Remix.run Logo
sirwhinesalot 3 days ago

Don't compute first and follow sets. Just branch on the current token. It is trivially unambiguous since 1 token = 1 branch. Expressions can be dealt with using precedence climbing / pratt, which still just amounts to branching on the current token after the "lhs" has been computed.

If the language doesn't fit this LL1 + operator precedence mold then I would not use a recursive descent parser.

ufo 3 days ago | parent [-]

The whole issue is that, without computing first and follow sets, it's easy to make a mistake and think that the grammar is LL(1) when it actually isn't. When that happens, the if statement does you no good. It'll be deterministic, but will silently mask the ambiguity.

sirwhinesalot 3 days ago | parent [-]

The only case I can think of is something like the dangling else problem or similar, which is very easy to detect.

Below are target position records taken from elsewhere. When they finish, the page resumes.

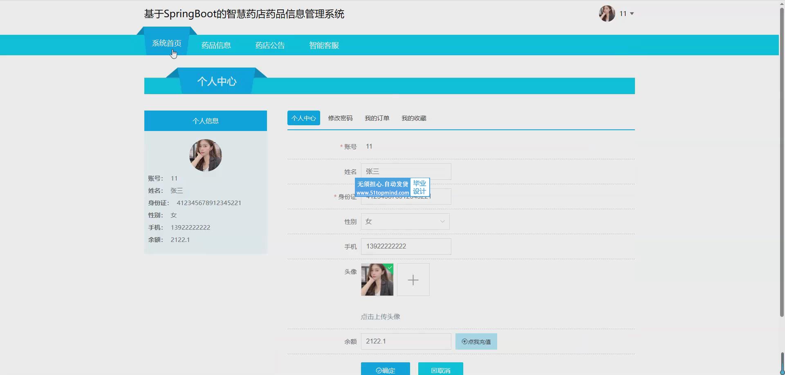Expand the 性别 gender dropdown
785x375 pixels.
click(405, 221)
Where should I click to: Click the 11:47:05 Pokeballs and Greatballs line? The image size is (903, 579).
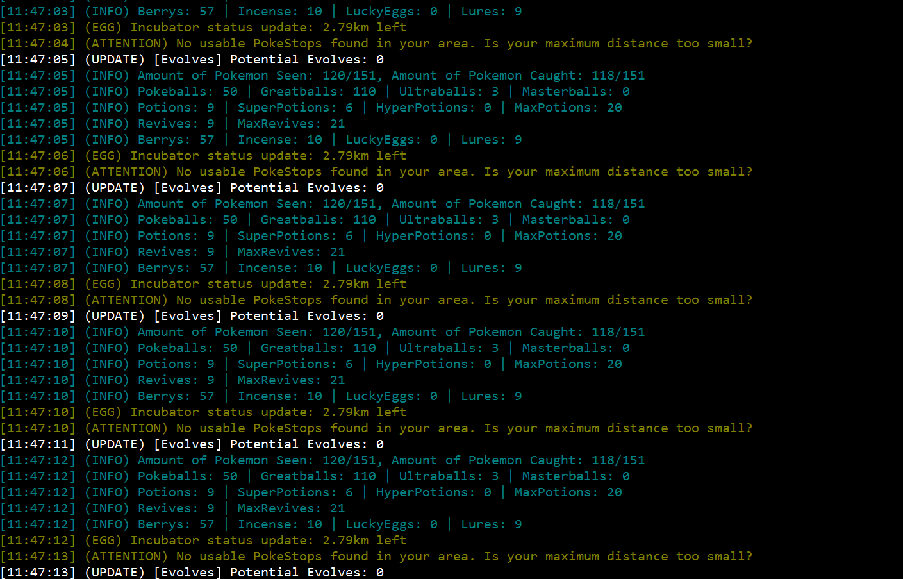tap(315, 92)
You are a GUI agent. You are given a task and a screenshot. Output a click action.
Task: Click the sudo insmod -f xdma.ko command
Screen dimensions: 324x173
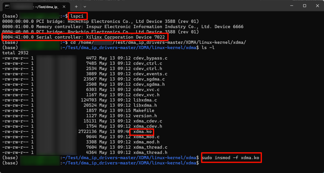point(231,157)
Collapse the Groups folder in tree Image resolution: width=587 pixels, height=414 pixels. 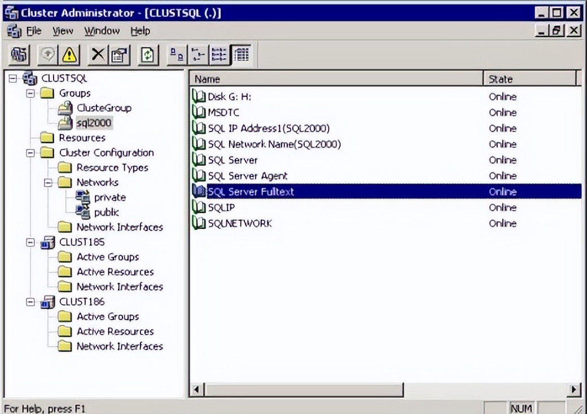pyautogui.click(x=32, y=93)
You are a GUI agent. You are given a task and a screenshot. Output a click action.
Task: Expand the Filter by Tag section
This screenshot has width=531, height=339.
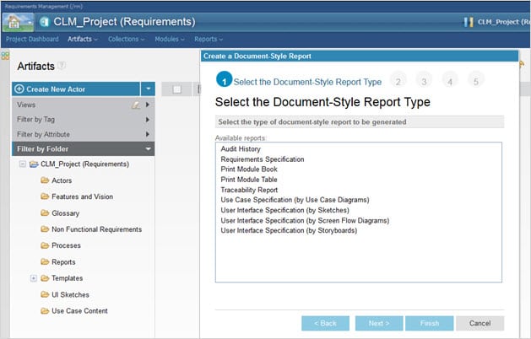click(x=148, y=120)
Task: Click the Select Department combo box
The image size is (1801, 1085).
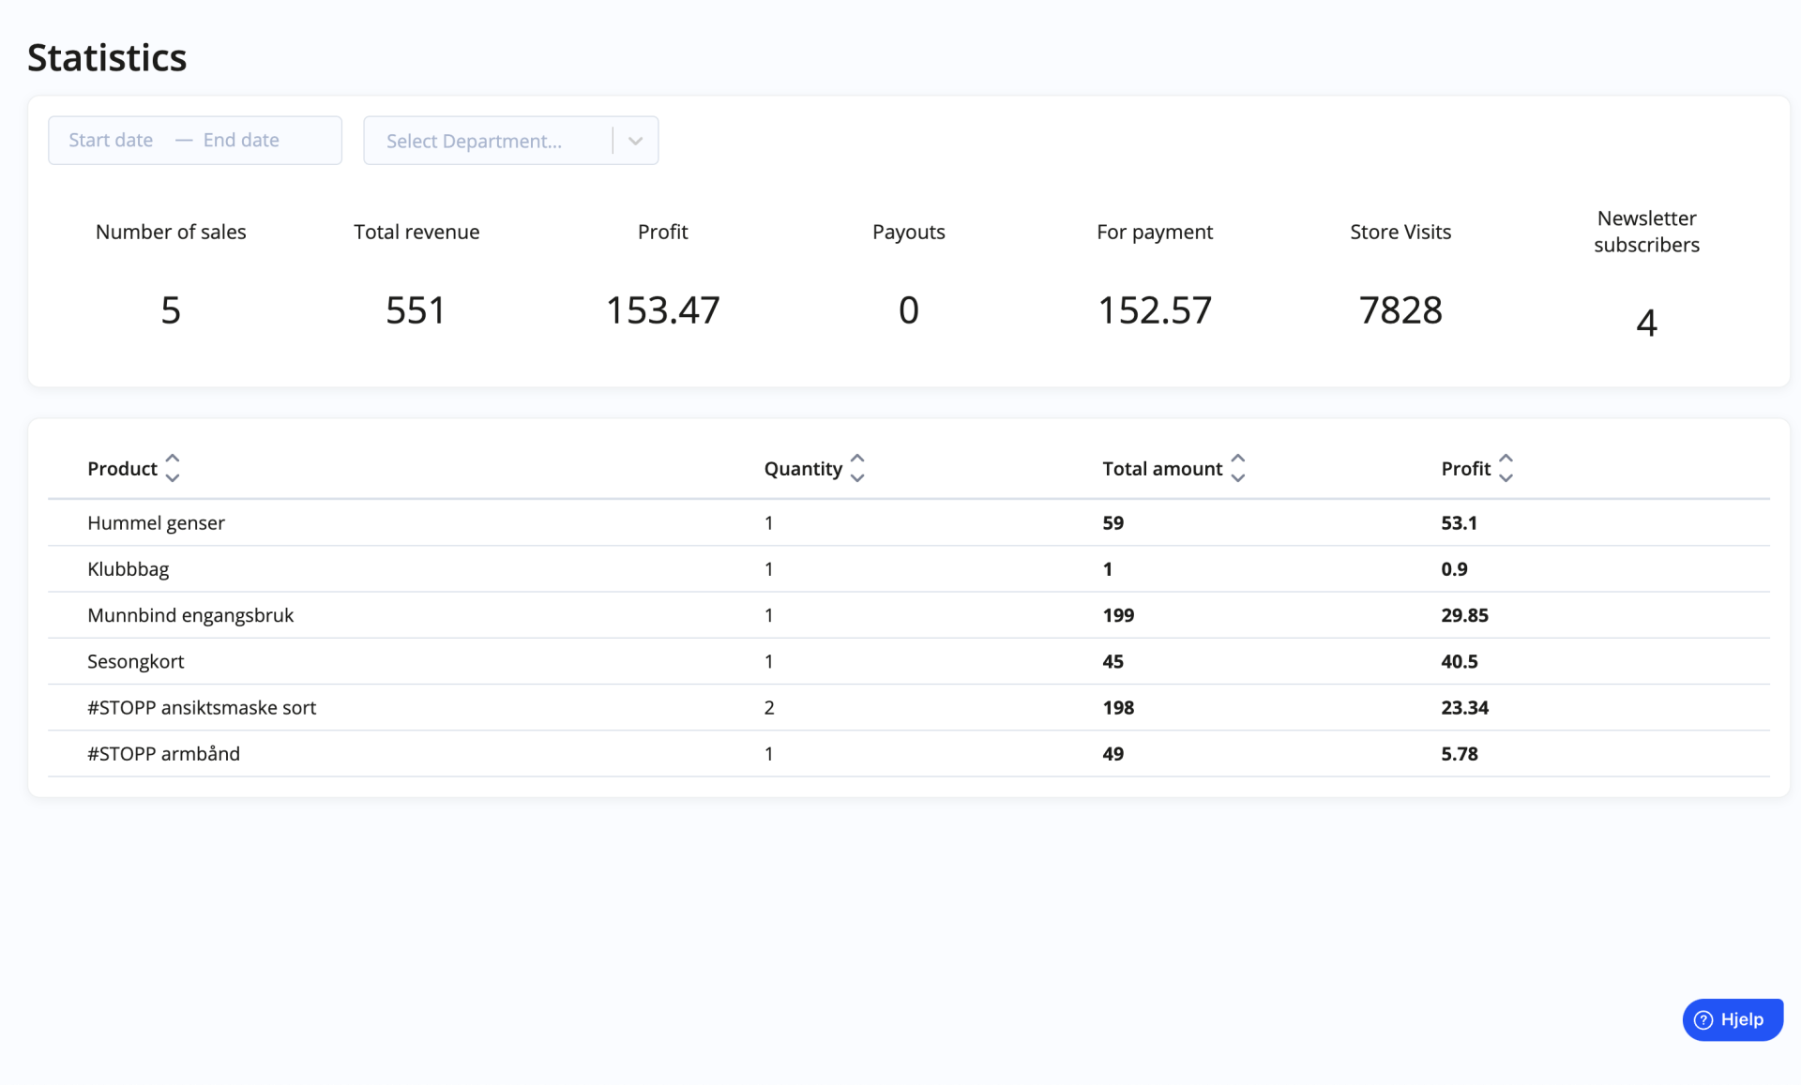Action: pos(510,141)
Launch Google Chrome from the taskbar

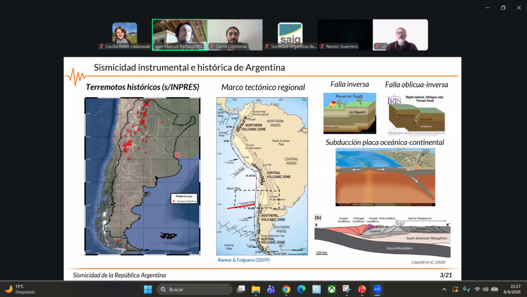tap(286, 289)
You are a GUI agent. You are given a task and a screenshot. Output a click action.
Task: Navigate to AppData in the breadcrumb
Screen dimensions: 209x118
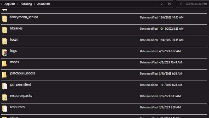click(10, 4)
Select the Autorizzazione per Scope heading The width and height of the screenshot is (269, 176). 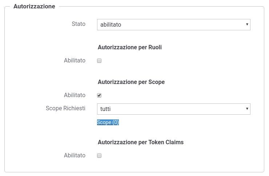131,82
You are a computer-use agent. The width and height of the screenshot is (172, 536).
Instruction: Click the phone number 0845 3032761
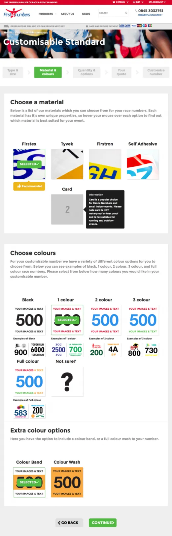pyautogui.click(x=151, y=11)
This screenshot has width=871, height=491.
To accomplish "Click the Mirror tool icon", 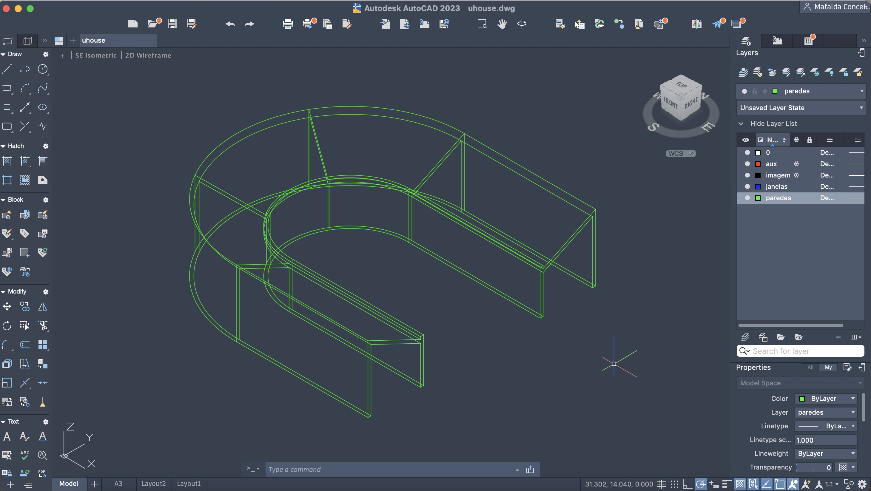I will (x=43, y=306).
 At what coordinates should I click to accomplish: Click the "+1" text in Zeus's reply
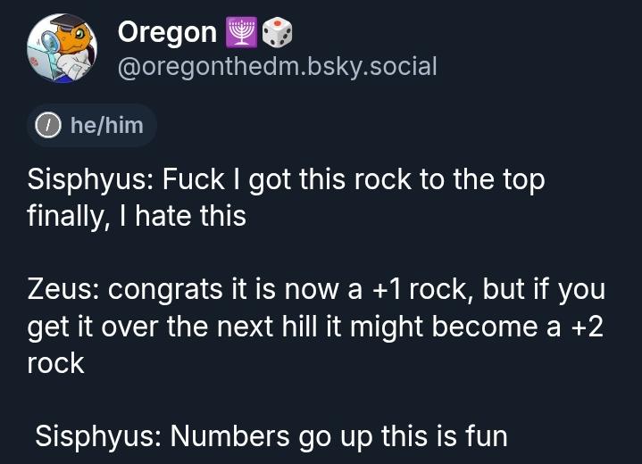tap(390, 290)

You need to have a recursive call to the same rule or a "parent" rule, followed by an optional token match (note that this is already more than a simple branch on the current token since it is effectively a 1 token backtrack).

If there's any extra token match inbetween (like mandatory {}) you've already dodged the problem.

So I agree a mistake is possible, but "easy" I would not call it. It only appears in very specific conditions. The issue is way more prevalent in general PEGs.